Formulation of the claim
Arkoun rejects a random fundamentalist interpretation of the Qur’an because it ignores interpretive and critical inquiry.
Explanation
In this claim, Arkoun objects to a mode of reading that confines itself to fixing meaning from within a closed fundamentalist horizon, without passing through the tools of historical and interpretive understanding. Randomness here is not merely a lack of order; it is also a relinquishing of the critical distance that makes interpretation accountable to scrutiny.
What is meant by this critique appears in the fact that interpretation, when detached from interpretive inquiry, becomes a reproduction of preexisting meaning rather than an uncovering of its layers and problems. For that reason, Arkoun’s objection is linked to the need to open the text to a reading that examines the conditions of understanding and does not merely claim an already fixed meaning.

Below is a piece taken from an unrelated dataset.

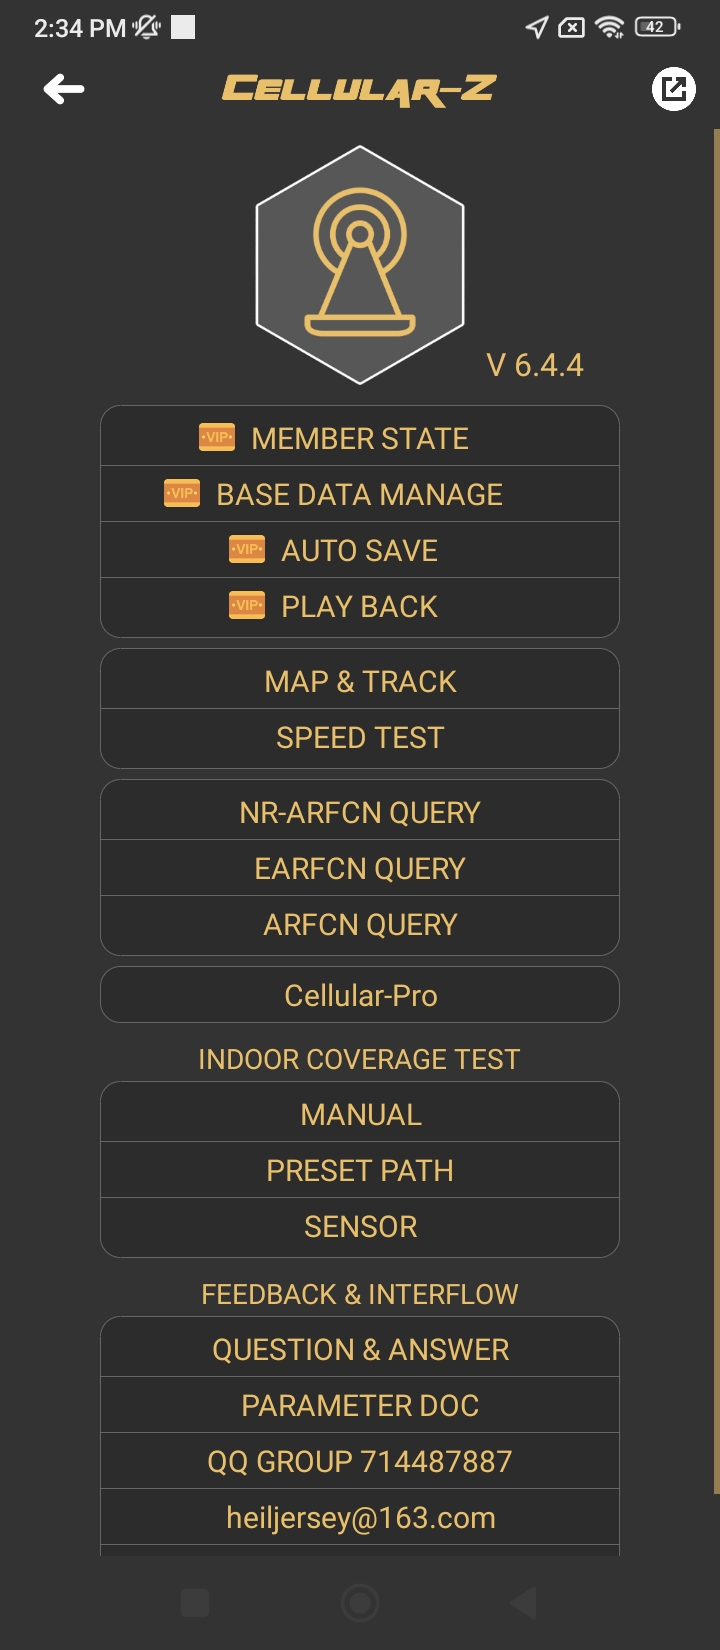Select EARFCN QUERY
This screenshot has width=720, height=1650.
click(360, 868)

Its place in the book’s argument
This atom belongs within Arkoun’s critique of forms that confine the Qur’anic text within a fundamentalist reading satisfied with certainty and excluding the tools of analysis. It is close to his broader theses about the need to move beyond closed reading toward a wider historical and critical examination of tradition and meaning.
Limits of the claim
This atom should not be loaded with more than its immediate scope: it does not offer a detailed program for interpretation, nor does it distinguish here between schools or methods; it simply identifies the locus of the problem in random fundamentalist reading.